La construction de ce texte nous en dit beaucoup sur l'écriture de Modiano, sur sa façon de construire une intrigue et de donner du sens à une histoire, mieux que bien des interview ou des critiques universitaires, et constituer me semble t-il la matière de ses fictions si imprégnées de choses vues," pas une seule silhouette aux fenêtres" P110 ...
C'est un regard qui se pose sur les lumières ou sur les ombres, sur les objets posés là comme sur les absences et les choses dérobées, « il ne restait plus qu'une tache de couleur pâle à la place de la photo de Robert Capa ».

Le narrateur se remémore, trente plus tard, sa rencontre avec le photographe Francis Jansen, qui a fréquenté Robert Capa, photographe bien connu, et reporter pendant la guerre.
Ce duo est disséqué dans " Chien de Printemps", dialogue incessant entre l'écrivain et le photographe " il aurait trouvé tout cela trop bavard".
Autant de photos qui semblent ne pas avoir vraiment d'intérêt, à 'image du romancier qui accumule un flot de paroles, de signes, de souvenirs.
Mais la puissance de la photo quand elle exprime l'indicible emporte le lecteur c'est aussi l'ambition de ce livre, nous faire toucher du doigt la force de l'expression de la lumière, du vide, des ombres," transparaissait un vide une absence"P111.

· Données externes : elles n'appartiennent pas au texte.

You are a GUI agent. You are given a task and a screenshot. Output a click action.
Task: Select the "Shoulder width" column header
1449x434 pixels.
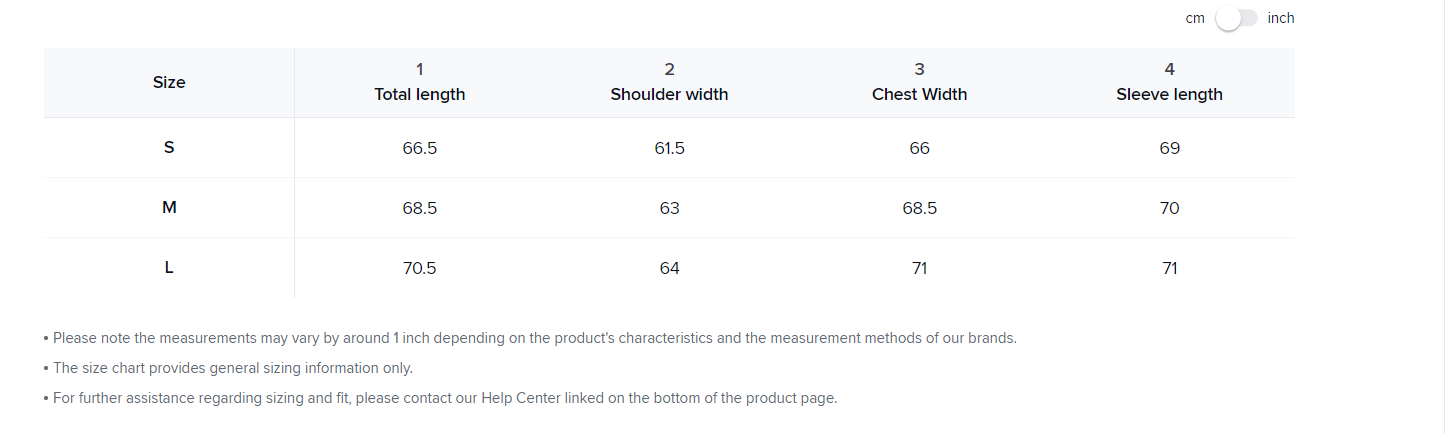(669, 94)
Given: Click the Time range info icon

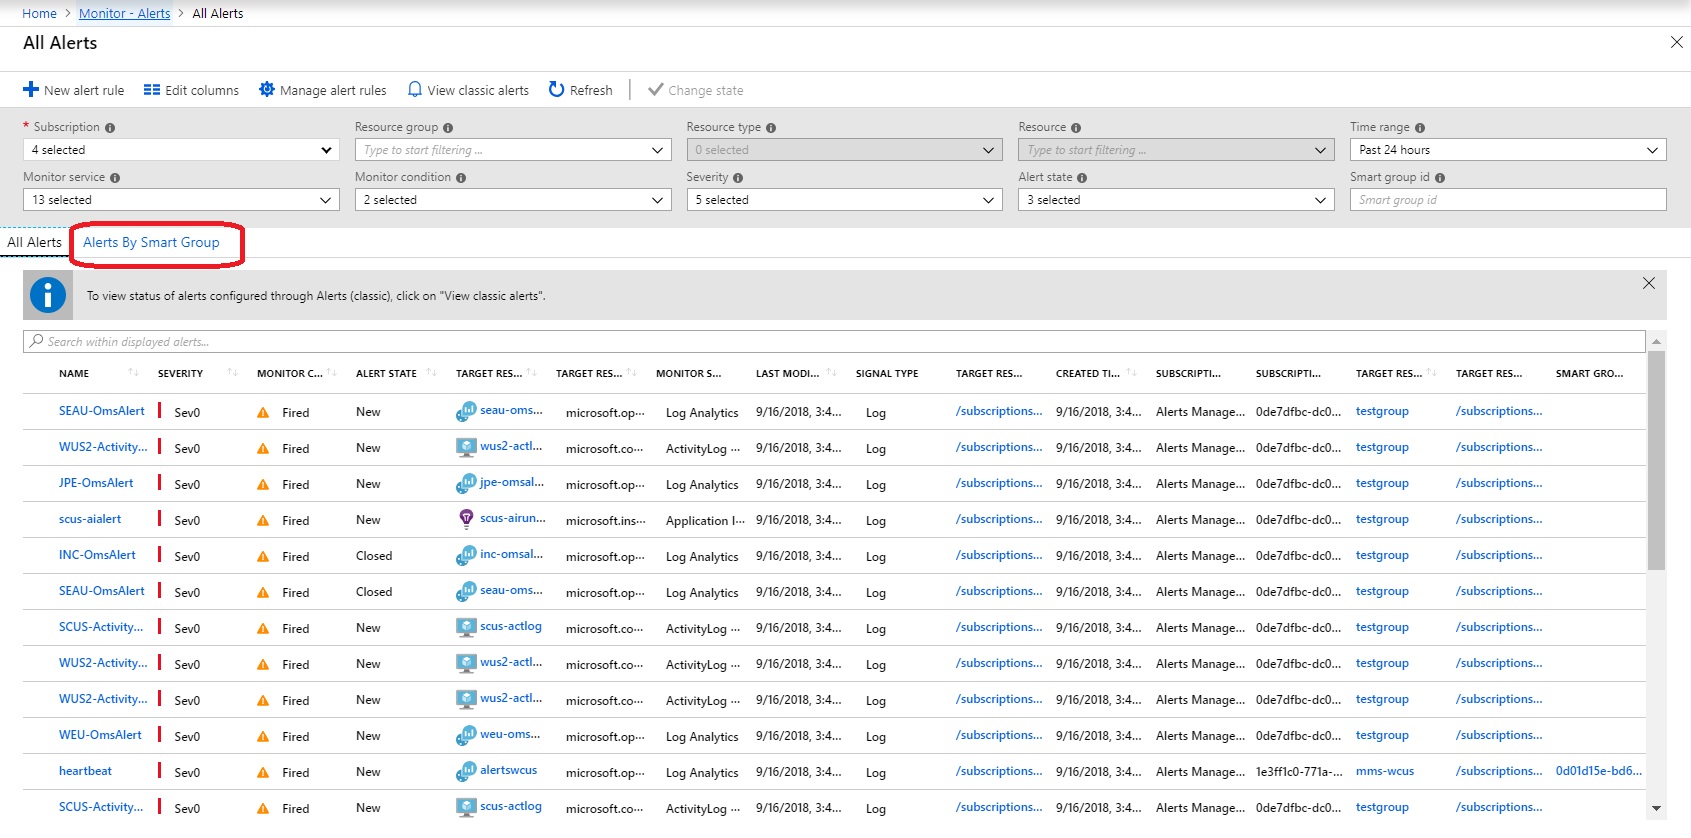Looking at the screenshot, I should pyautogui.click(x=1420, y=128).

Il est étonnant que Modiano se soit ainsi mis en scène, s'identifiant au photographe ami de Capa, ses yeux comme des lentilles photographiques, déclenchant les prises de vues pour le romancier, qui rebobinant les pellicules encore dissimulées à la lumière du jour, les garde dans sa mémoire en attente d'être tirées et révélées au lecteur.
Combien de photos son esprit a t-il stocké pour nous les montrer, un jour, au détour d'un événement pour qu'elles prennent sens, celui que le romancier va pointer juste au bon moment.
C'est à la fin du livre que l'on parcourt la centaine de photos qui composent Neige et Soleil, et que Modiano nous en dévoile le sens :
" A mesure que je tournais les pages, je ressentais de plus en plus ce que Jansen avait voulu communiquer et qu'il m'avait mis gentiment au défi de suggérer moi aussi avec les mots: le silence." 
Silence de Francis Jansen libéré de Drancy, qui ira en vain rassurer les habitant du 140, il trouvera l' immeuble vide là où vivait la famille de son camarade et de son amie.
Ce silence est latent et nous revient en mémoire cette autre phrase "Il m'a dit qu'au bout d'un certain nombre d'années nous acceptons une vérité que nous pressentions mais que nous nous cachions à nous-même par insouciance ou lâcheté : un frère, un double est mort à notre place à une date et dans un lieu inconnus et son ombre finit par se confondre avec nous".
Ce dernier silence des destinées croisées de Jansen et de Modiano, Modiano qui a perdu son frère à 8 ans, il le pressentait avant de le savoir, Jansen est imprégné aussi par une ombre on le découvre à la fin du livre.  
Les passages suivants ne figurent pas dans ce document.